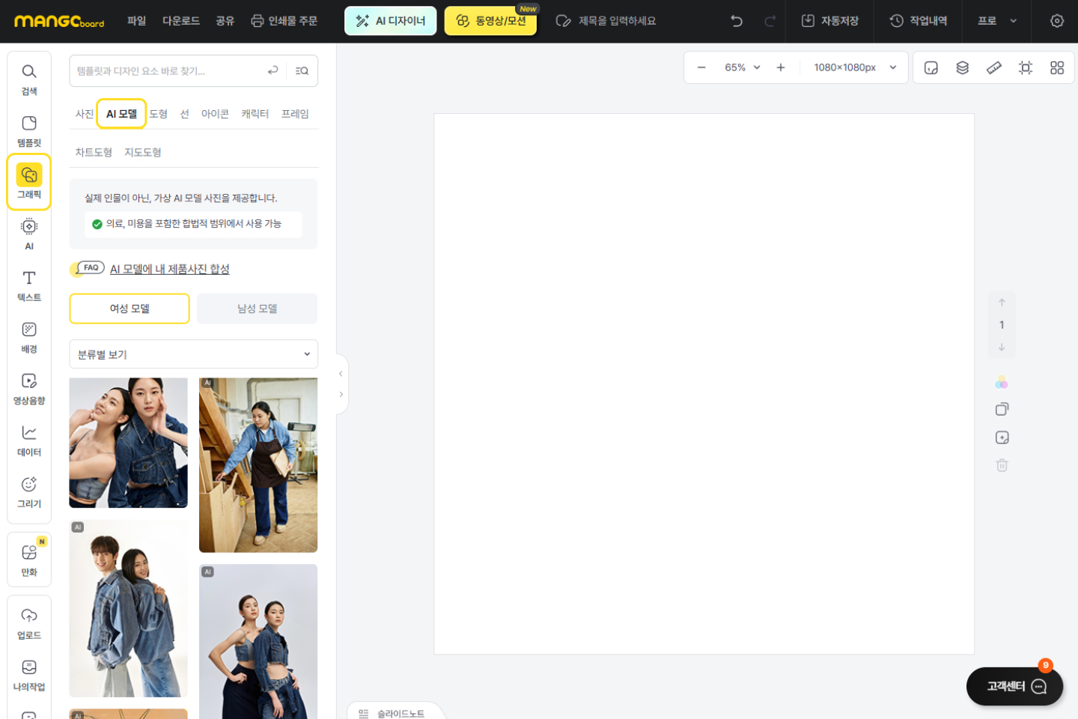This screenshot has height=719, width=1078.
Task: Open page color palette icon
Action: (x=1002, y=383)
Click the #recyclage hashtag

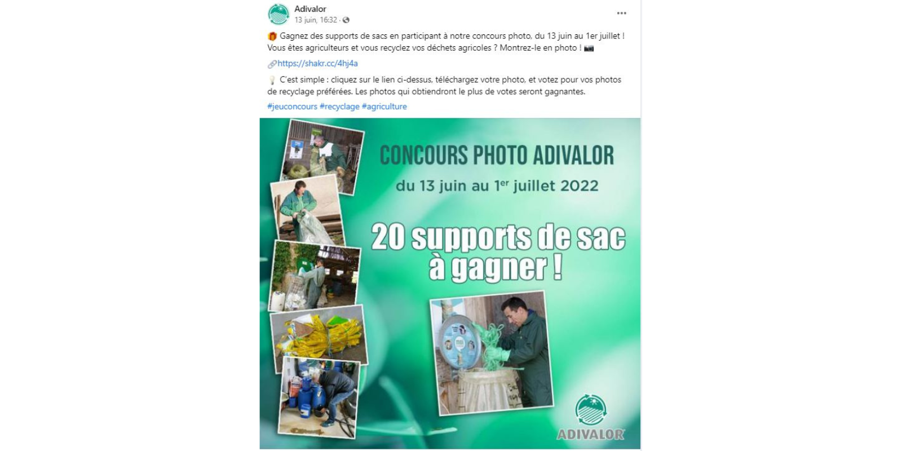tap(339, 107)
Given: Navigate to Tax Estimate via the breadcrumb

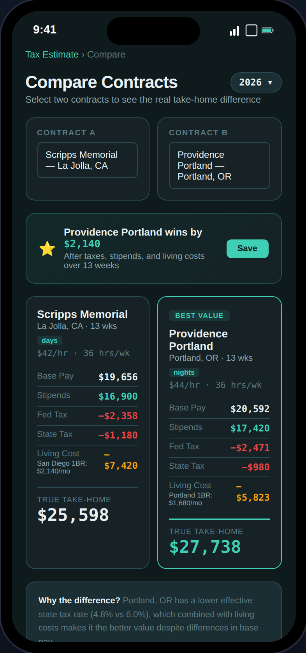Looking at the screenshot, I should point(52,54).
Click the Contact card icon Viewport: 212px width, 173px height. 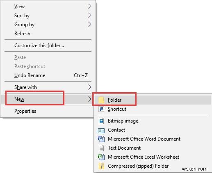click(x=101, y=130)
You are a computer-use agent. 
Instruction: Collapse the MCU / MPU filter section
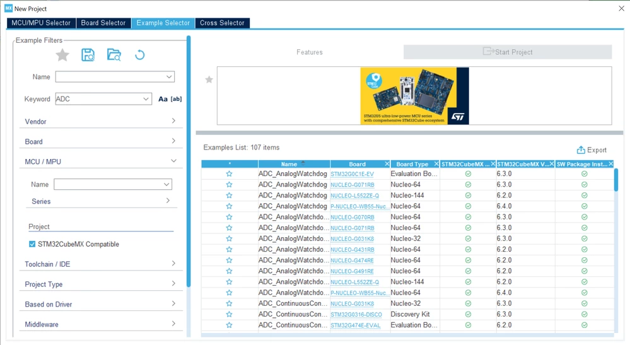tap(100, 161)
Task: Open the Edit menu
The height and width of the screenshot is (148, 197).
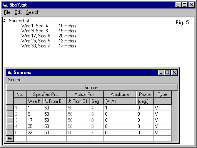Action: tap(18, 12)
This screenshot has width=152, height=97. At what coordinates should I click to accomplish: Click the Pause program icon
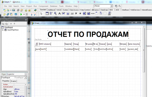pyautogui.click(x=27, y=14)
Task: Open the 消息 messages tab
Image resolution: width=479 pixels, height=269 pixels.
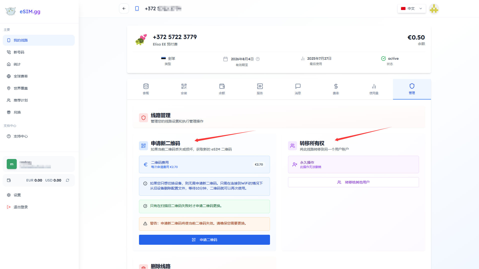Action: pos(298,89)
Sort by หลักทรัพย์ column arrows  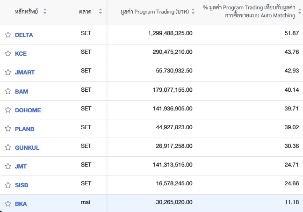click(x=45, y=11)
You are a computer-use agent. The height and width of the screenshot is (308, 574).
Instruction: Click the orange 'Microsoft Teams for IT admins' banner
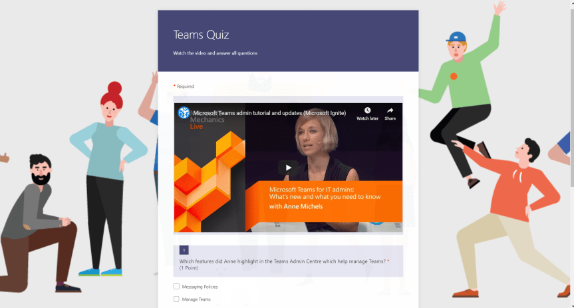(324, 201)
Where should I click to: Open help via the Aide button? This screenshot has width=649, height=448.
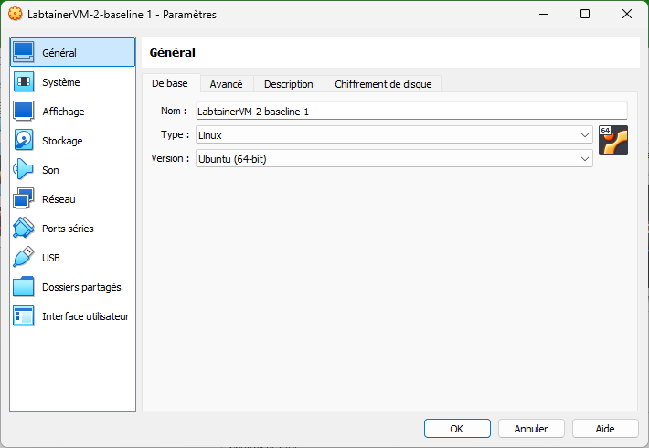click(605, 428)
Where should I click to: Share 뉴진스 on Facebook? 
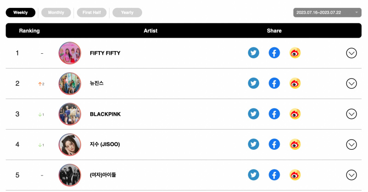point(274,83)
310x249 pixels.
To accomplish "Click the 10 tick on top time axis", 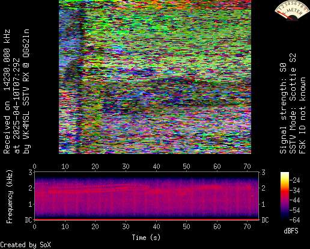I will coord(65,167).
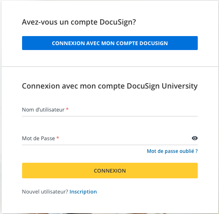Submit with the yellow CONNEXION button

[110, 171]
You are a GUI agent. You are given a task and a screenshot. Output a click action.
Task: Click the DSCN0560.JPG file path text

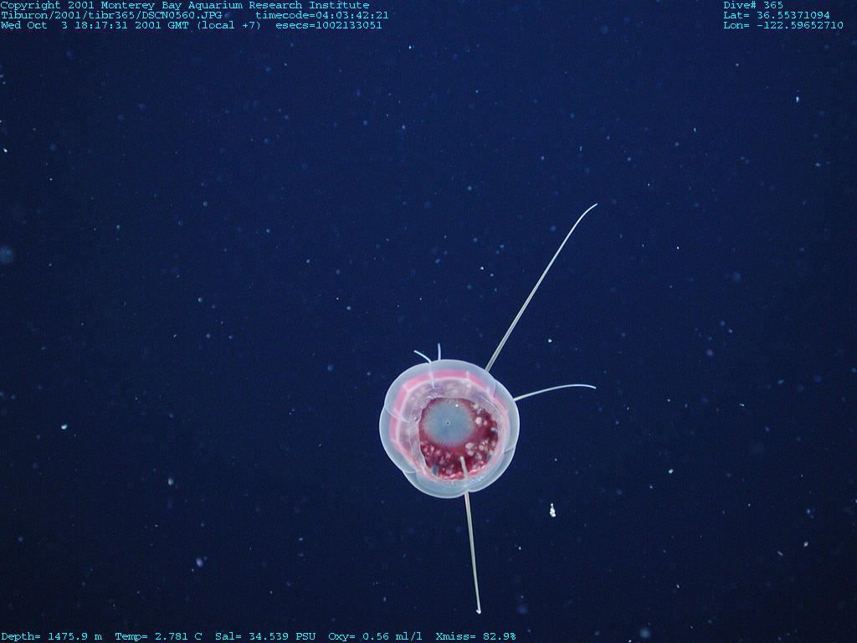[111, 15]
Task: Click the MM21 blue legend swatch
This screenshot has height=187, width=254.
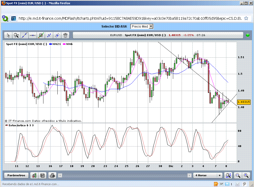Action: [x=51, y=44]
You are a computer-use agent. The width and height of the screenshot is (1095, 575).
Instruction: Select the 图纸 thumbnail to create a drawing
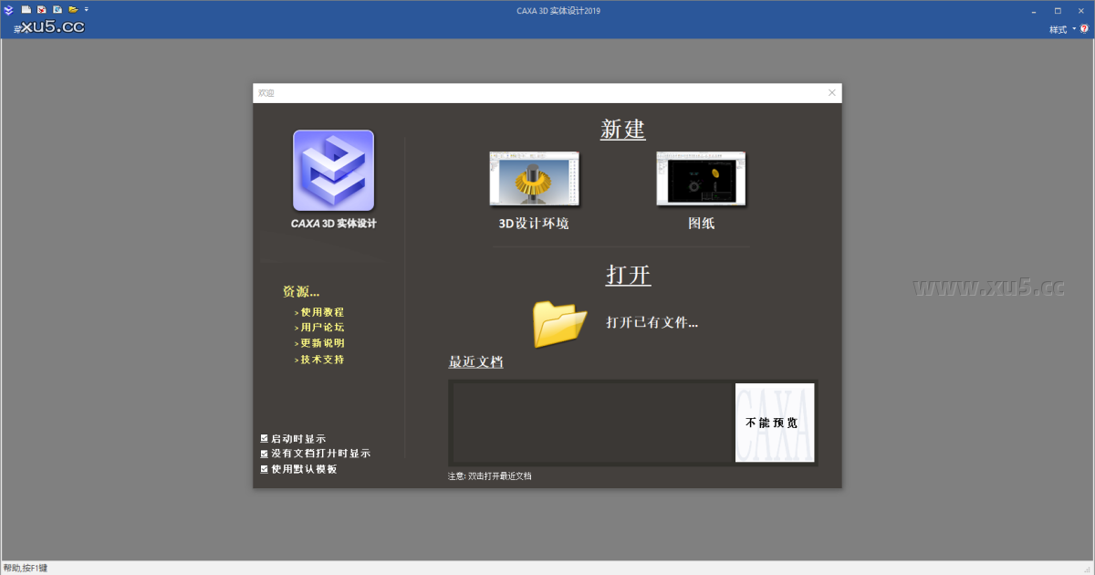pos(700,179)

++++

> _What you have to do_
Your answer should be a single number: the count of lines above with the word "agent".

> _Answer to the exercise_
4